++++ QUOTED PASSAGE ++++
Let’s compile a list of “parameter initialization” that we may encounter during the course or during exercises. It turns out that the naming is rather confusing:
Parameter Initializations
The heuristic prevalent when Xavier Glorot and Yoshua Bengio wrote their paper in 2010
The Glorot/Bengio paper (see the references) says this is a “commonly used heuristic” (i.e. in 2010) but it provides “bad convergence”.
Choose weights for layer l by sampling the uniform distribution over the interval:
\left[- \frac{1}{\sqrt{n_{l-1}}}, + \frac{1}{\sqrt{n_{l-1}}} \right]
n_{l-1} is the width of the preceding layer. Weights may be scaled.
The standard deviation of the resulting (uniform) distribution is \sigma = \frac{1}{\sqrt{3}} \frac{1}{\sqrt{n_{l-1}}} \approx 0.57735 \frac{1}{\sqrt{n_{l-1}}}
In the Keras library, one can use the uniform initializer tf.keras.initializers.RandomUniform
to implement this distribution, setting the minval
and maxval
appropriately.
Alternatively, Keras provides the uniform He Initializer, tf.keras.initializers.HeUniform
, which does exactly what is described here (confusing naming).
The uniform Xavier (or Glorot) initialization
The Glorot/Bengio paper proposes the formula below as “normalized initialization” to maintain activation variances and back-propagated gradients variance for tanh and softsign activation functions.
This is called either Xavier Initialization or Glorot Initialization.
Choose weights for layer l by sampling the uniform distribution over the interval:
\left[- \frac{\sqrt{6}}{\sqrt{n_{l-1}+n_{l}}}, + \frac{\sqrt{6}}{\sqrt{n_{l-1}+n_{l}}} \right]
n_{l-1} is the width of the preceding layer. n_{l} is the width of the current layer. Weights may be scaled.
The standard deviation of the resulting (uniform) distribution is \sigma = \sqrt{2} \frac{1}{\sqrt{n_{l-1}+n_{l}}} \approx 1.41421 \frac{1}{\sqrt{n_{l-1}+n_{l}}}
In the Keras library, this approach is implemented in the uniform Glorot initializer, tf.keras.initializers.GlorotUniform
The normal Xavier (or Glorot) initialization
This initialization is not given in the Glorot/Bengio paper, but it is a straightforward variation. It is the one given in the course as Xavier Initialization in “Improving Deep Neural Networks, Week 1, Weight Initialization for Deep Networks”.
Choose weights for layer l by sampling from the standard normal distribution and then multiplying by:
\sqrt{\frac{1}{n_{l-1}}} or \sqrt{\frac{2}{n_{l-1}+n_{l}}}
which is the same as sampling from the normal distribution with mean zero and the above standard deviation.
++++
Give the stretch of the initialization post again, starting at the words "Alternatively, Keras provides" and stopping after "current layer. Weights may be scaled.", but swap "preceding layer" for "previous layer" throughout. Answer from the initialization post alone.
++++ SOURCE DATA ++++
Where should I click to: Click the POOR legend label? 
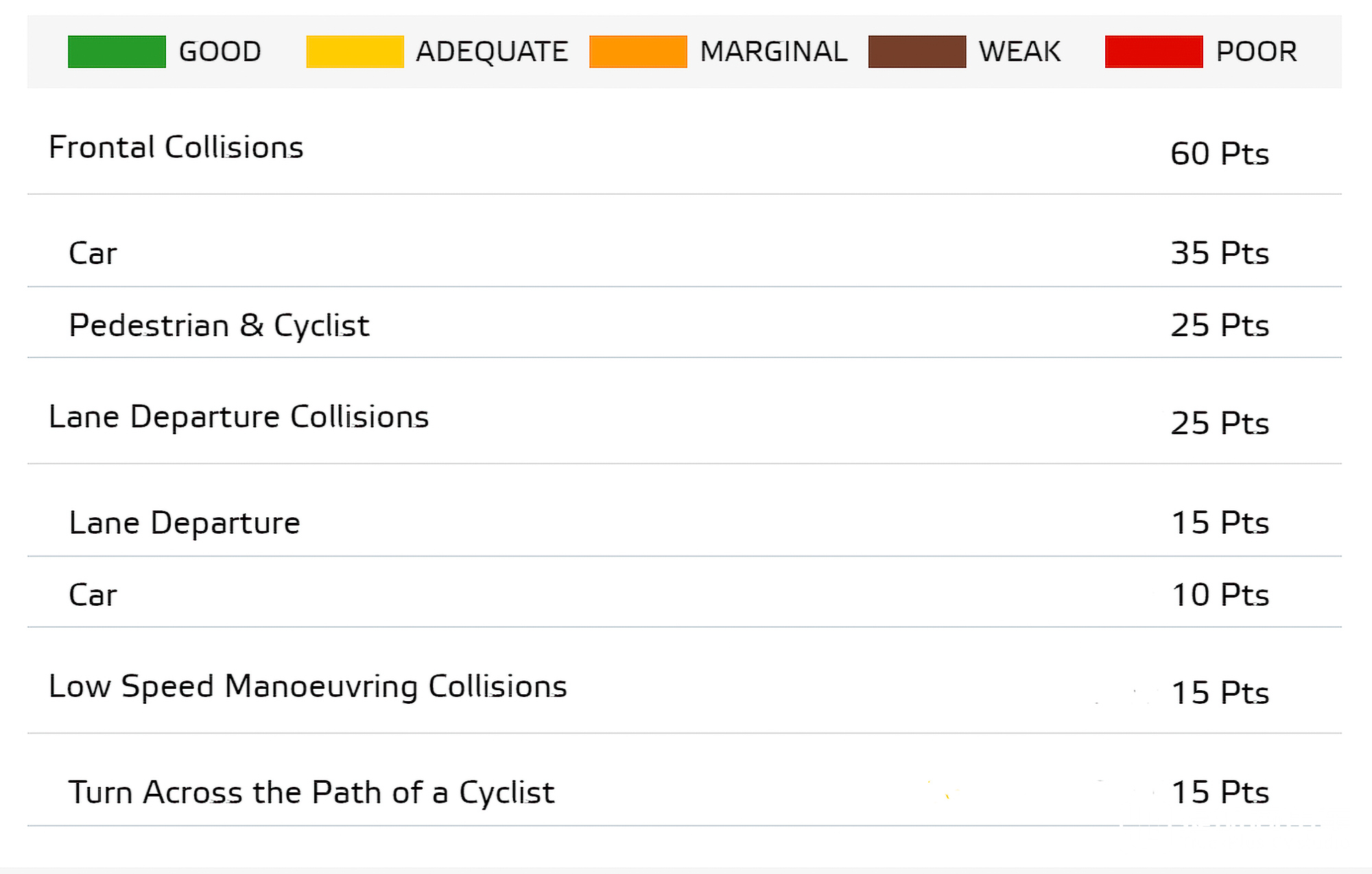(x=1256, y=51)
++++
TASK ANSWER:
Alternatively, Keras provides the uniform He Initializer, tf.keras.initializers.HeUniform
, which does exactly what is described here (confusing naming).
The uniform Xavier (or Glorot) initialization
The Glorot/Bengio paper proposes the formula below as “normalized initialization” to maintain activation variances and back-propagated gradients variance for tanh and softsign activation functions.
This is called either Xavier Initialization or Glorot Initialization.
Choose weights for layer l by sampling the uniform distribution over the interval:
\left[- \frac{\sqrt{6}}{\sqrt{n_{l-1}+n_{l}}}, + \frac{\sqrt{6}}{\sqrt{n_{l-1}+n_{l}}} \right]
n_{l-1} is the width of the previous layer. n_{l} is the width of the current layer. Weights may be scaled.